Please output the lines from the one with "You are a computer-use agent." through the end of the data exactly as written, omitting all pictures.

******

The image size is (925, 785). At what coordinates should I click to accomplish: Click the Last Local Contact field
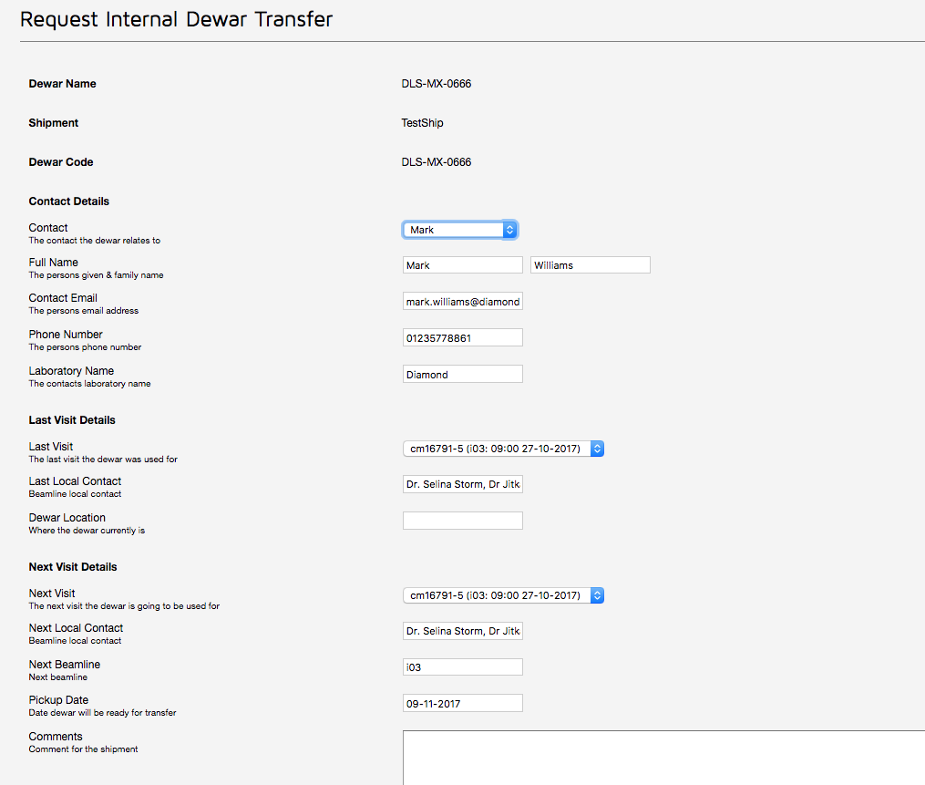pos(462,485)

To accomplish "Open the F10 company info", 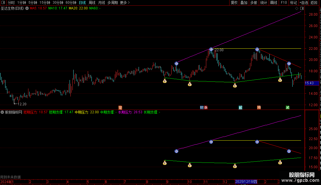I will [284, 3].
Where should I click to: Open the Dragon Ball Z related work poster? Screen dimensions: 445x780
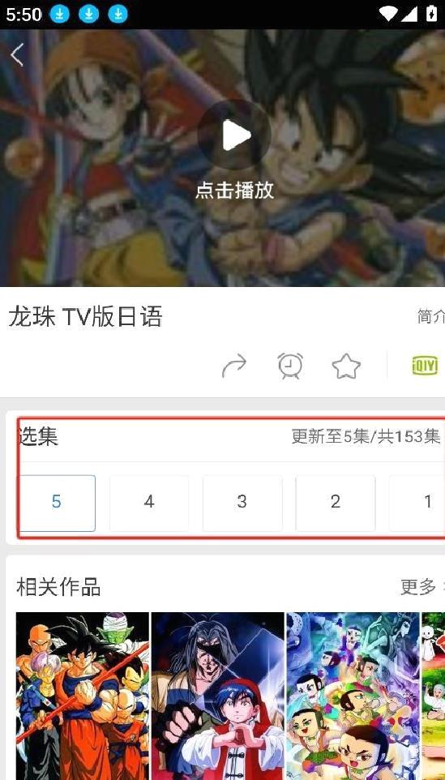[x=83, y=696]
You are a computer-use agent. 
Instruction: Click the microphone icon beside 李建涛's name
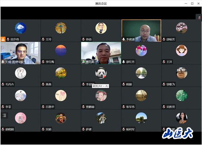pyautogui.click(x=124, y=39)
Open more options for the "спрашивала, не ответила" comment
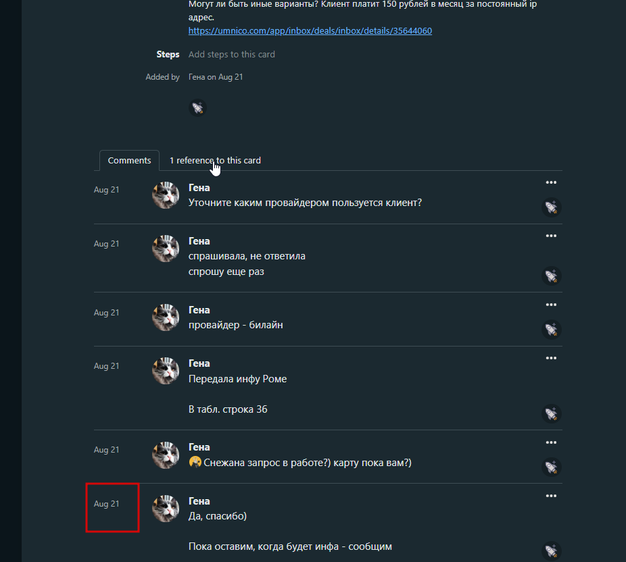This screenshot has height=562, width=626. [551, 236]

******

Response to the exercise:
You are a computer-use agent. 
Instruction: Click the microphone icon beside 李建涛's name
pyautogui.click(x=124, y=39)
Open more options for the "спрашивала, не ответила" comment
This screenshot has height=562, width=626. [551, 236]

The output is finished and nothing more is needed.